• [AIM OF THE EXERCISE] Beginning with the line that includes "The height and", return every remaining line of the material exactly as it reads, but not the pictures.

• [DATA SECTION]
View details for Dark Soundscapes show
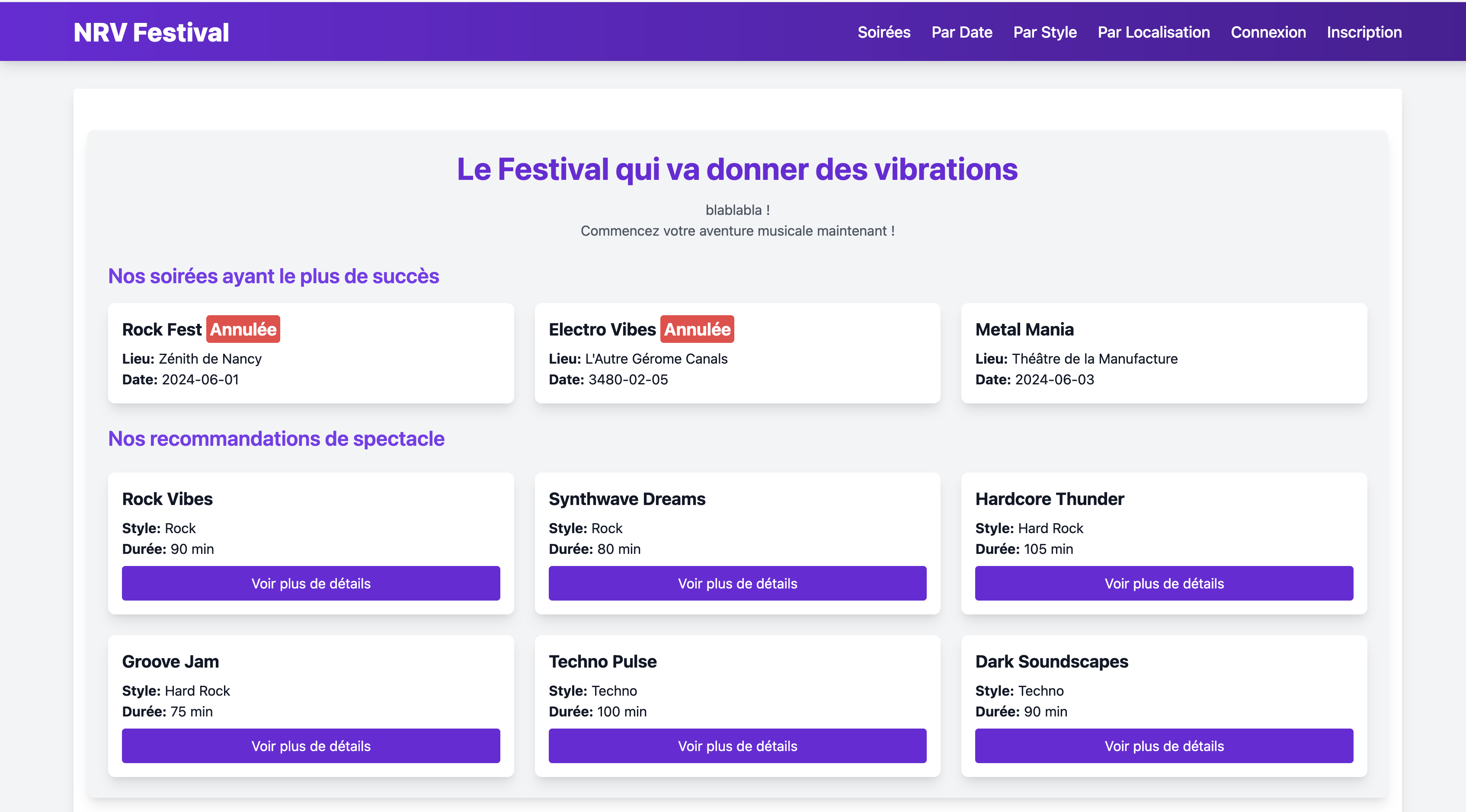Screen dimensions: 1466x812 tap(1164, 745)
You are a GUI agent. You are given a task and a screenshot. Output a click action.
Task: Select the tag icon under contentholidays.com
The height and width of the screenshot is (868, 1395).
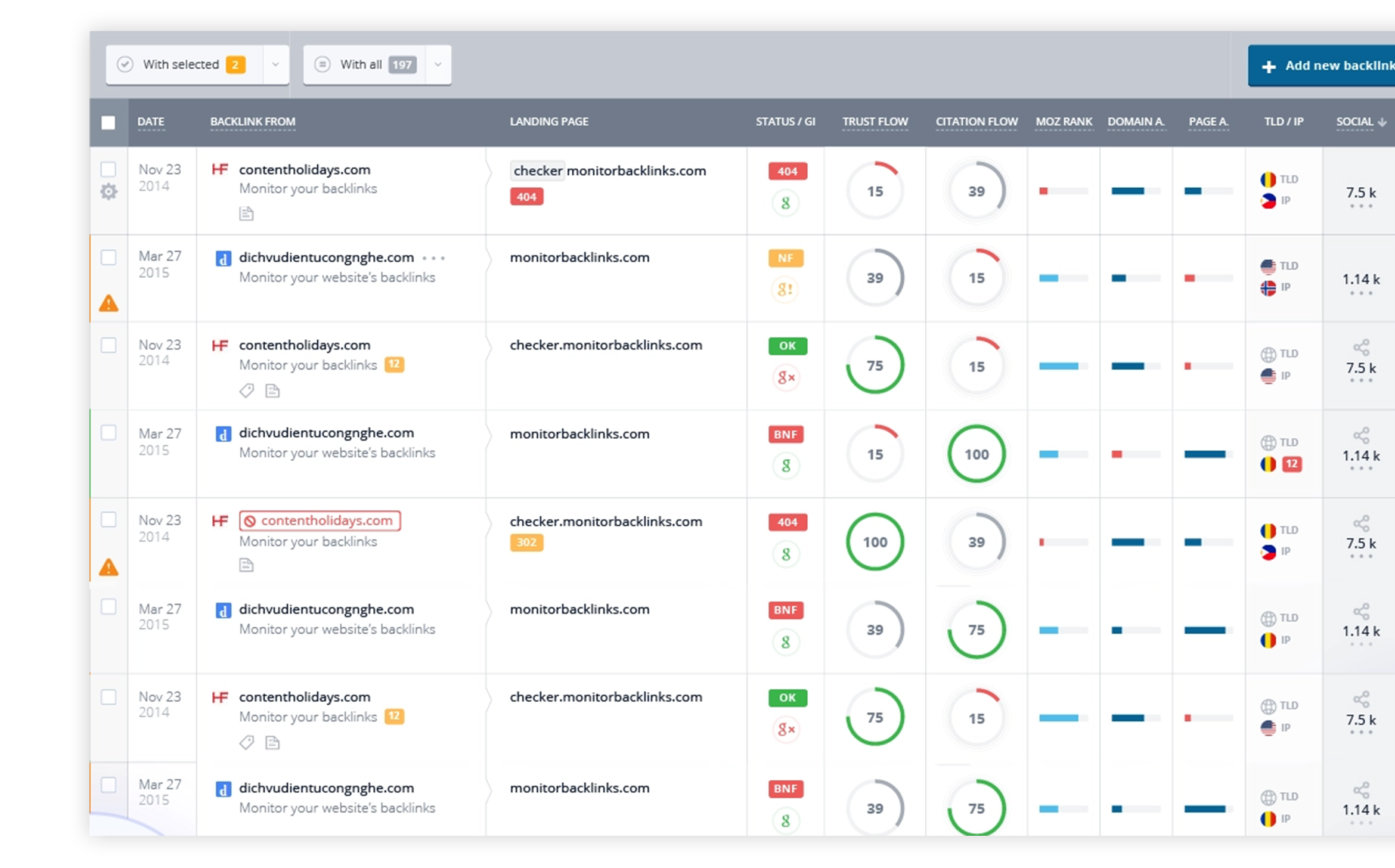pyautogui.click(x=246, y=391)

• [TASK OUTPUT]
The height and width of the screenshot is (868, 1395).
pyautogui.click(x=246, y=391)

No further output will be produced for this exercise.